厚生労働省が今夏発表した「在宅医療にかかる地域別データ集」の市町村別の自宅死の割合は、新聞各紙で取り上げられるなど注目を集めた。
データ集(数値のない市町村を除く)によると、単純集計で最高は54.8%(東京都神津島村)、最低は0.9%(福島県矢祭町)。人口別にみると、5〜20万人の自治体では最高が25.0%(兵庫県豊岡市)、最低が5.5%(愛知県蒲郡市)であり、人口20万人以上の自治体では最高が22.9%(神奈川県横須賀市)、最低が8.0%(鹿児島市)となっている(図1)。
· · · · ·
練習問題
- a) 自宅死の割合に関する本文を読み、次の問いに答えなさい。
(i) 厚生労働省が今夏発表したデータ集の名称は何か。
(ii) 単純集計で自宅死の割合が最高だった自治体はどこで、その割合は何%か。
(iii) 人口20万人以上の自治体で自宅死の割合が最低だった自治体はどこか。
- b) 自宅死の割合に関する本文を、最後の文に続けて書き継ぎなさい。
· · · · ·
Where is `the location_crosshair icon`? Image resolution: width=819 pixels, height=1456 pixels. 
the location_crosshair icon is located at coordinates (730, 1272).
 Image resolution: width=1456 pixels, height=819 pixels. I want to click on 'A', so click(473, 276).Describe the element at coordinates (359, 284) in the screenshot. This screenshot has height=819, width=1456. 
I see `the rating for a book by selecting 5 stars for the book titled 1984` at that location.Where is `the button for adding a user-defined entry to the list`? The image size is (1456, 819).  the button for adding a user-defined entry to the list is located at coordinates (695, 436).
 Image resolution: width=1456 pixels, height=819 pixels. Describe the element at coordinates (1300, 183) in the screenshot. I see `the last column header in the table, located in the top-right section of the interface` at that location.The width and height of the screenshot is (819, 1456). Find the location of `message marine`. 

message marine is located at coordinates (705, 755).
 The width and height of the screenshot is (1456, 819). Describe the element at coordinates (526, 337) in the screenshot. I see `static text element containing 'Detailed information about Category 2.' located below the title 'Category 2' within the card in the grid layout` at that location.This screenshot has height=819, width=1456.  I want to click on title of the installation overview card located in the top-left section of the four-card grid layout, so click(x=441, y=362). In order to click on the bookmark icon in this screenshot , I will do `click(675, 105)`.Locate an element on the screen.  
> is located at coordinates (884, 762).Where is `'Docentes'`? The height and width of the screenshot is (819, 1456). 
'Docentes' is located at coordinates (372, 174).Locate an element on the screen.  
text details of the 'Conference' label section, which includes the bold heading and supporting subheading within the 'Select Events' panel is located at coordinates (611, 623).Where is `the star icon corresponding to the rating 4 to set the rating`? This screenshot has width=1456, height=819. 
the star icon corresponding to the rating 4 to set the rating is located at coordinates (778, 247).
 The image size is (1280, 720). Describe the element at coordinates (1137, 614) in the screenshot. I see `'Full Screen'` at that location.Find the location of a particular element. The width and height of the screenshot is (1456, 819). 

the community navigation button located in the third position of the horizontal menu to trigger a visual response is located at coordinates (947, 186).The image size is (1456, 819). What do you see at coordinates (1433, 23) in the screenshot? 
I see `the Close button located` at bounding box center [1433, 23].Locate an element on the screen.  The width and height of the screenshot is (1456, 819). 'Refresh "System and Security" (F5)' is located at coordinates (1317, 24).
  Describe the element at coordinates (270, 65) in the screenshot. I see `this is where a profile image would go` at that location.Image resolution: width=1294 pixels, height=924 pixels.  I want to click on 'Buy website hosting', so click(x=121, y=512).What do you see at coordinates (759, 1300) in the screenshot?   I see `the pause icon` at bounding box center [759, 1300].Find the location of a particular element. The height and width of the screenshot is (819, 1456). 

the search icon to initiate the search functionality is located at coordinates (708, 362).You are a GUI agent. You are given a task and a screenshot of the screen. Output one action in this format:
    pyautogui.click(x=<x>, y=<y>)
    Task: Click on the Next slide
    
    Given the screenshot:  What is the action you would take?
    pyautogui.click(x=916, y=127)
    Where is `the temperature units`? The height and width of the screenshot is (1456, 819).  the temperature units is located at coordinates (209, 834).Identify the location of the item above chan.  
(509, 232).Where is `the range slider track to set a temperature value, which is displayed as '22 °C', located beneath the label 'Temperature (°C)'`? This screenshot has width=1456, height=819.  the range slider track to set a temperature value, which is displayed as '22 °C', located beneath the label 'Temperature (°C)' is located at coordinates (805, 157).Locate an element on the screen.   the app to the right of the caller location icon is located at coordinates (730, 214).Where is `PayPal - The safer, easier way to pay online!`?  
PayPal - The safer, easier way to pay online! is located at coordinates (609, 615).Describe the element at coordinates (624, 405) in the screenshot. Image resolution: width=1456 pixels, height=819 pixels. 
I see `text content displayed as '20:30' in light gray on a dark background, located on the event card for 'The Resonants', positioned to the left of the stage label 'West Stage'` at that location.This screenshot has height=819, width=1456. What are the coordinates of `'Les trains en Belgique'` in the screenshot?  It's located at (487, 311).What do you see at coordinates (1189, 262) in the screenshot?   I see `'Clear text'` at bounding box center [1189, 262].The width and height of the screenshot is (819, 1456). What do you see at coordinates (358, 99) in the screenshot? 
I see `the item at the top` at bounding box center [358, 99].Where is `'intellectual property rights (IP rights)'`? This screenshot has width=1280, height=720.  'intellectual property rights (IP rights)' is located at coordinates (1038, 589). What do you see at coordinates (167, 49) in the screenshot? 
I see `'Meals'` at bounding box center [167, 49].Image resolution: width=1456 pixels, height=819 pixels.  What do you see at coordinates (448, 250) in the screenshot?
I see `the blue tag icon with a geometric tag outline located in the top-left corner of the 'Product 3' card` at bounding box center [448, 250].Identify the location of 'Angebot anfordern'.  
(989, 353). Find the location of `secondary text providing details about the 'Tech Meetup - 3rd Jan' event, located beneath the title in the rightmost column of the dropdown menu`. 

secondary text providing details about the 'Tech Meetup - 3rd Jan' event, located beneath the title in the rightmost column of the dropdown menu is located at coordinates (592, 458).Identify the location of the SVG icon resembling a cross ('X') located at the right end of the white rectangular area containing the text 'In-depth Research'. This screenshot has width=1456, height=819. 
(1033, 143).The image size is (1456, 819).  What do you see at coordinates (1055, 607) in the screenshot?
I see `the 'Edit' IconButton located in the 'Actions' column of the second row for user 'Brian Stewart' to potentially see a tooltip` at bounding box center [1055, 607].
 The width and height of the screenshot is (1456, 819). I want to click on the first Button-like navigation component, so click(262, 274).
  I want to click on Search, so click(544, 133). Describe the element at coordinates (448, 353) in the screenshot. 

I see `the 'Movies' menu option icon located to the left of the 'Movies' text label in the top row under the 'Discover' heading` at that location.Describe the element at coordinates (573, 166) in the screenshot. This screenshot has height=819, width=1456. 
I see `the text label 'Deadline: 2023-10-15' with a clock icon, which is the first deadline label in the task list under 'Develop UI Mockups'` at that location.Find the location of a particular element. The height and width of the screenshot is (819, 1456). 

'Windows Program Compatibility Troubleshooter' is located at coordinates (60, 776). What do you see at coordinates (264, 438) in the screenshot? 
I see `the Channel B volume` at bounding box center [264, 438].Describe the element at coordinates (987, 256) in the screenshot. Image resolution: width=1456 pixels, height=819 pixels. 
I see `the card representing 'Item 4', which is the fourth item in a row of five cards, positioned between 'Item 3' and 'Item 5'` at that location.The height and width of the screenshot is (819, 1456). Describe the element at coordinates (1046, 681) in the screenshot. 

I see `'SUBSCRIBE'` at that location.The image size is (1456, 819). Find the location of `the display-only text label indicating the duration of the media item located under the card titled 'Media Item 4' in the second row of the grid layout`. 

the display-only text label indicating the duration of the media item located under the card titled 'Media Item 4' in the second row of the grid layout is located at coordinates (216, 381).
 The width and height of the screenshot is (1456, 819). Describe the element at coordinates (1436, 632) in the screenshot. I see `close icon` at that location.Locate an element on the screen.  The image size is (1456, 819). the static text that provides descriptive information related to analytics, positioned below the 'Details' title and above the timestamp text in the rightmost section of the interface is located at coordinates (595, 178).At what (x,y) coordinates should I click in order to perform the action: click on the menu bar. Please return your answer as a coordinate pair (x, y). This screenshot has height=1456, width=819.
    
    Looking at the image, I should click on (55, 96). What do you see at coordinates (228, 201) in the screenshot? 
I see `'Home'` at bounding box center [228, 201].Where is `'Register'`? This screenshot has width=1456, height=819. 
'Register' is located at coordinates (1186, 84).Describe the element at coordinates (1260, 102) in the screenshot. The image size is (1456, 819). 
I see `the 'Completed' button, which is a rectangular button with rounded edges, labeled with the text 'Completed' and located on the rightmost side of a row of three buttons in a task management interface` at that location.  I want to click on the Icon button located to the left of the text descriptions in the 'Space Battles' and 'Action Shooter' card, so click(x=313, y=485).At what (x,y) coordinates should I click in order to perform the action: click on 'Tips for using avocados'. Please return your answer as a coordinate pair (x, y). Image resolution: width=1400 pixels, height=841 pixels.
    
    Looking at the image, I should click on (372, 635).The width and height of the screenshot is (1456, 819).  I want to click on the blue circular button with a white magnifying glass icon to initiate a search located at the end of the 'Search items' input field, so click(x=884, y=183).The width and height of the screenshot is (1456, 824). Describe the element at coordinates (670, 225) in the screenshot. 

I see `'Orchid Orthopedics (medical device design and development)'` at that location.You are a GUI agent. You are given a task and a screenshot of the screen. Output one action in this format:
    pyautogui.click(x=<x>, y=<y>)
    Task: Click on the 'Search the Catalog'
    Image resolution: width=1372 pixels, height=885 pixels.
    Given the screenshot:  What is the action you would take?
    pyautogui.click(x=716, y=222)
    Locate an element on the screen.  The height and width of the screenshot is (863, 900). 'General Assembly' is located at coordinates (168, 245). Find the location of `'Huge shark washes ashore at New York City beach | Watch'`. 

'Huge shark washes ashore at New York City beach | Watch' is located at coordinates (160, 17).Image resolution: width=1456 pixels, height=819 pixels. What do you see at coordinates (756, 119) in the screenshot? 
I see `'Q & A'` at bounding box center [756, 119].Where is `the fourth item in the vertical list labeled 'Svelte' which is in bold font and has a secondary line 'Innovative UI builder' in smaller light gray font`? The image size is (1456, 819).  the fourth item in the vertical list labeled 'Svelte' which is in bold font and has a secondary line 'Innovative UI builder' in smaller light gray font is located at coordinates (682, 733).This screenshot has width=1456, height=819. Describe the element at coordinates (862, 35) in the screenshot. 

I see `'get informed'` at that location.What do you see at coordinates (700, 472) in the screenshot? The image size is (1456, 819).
· · · · ·
解答
- a)
(i) 「在宅医療にかかる地域別データ集」
(ii) 東京都神津島村、54.8%
(iii) 鹿児島市

- b)
しかし、愛知県在宅療養支援診療所連絡会代表の野田正治氏(瀬戸市・野田内科小児科医院)は、愛知県平均と愛知県瀬戸市・尾張旭市の在宅死亡率の変動が激しいことから「在宅医療の内容が1〜2年で変動するわけはありません」と指摘。「在宅死亡率の中には、死体検案、つまり異状死、孤独死とか孤立死で亡くなった方たちや、自殺された方(中略)も全て自宅での死亡に含まれますので、これらの孤独死・孤立死・自殺数が多い年は、当然、在宅死亡率が高いし、それが少なければ低くなります。在宅死亡率だけでは在宅医療の指標になり得ない」と説明している(茨城県医師会報. 2016, 755, p10)。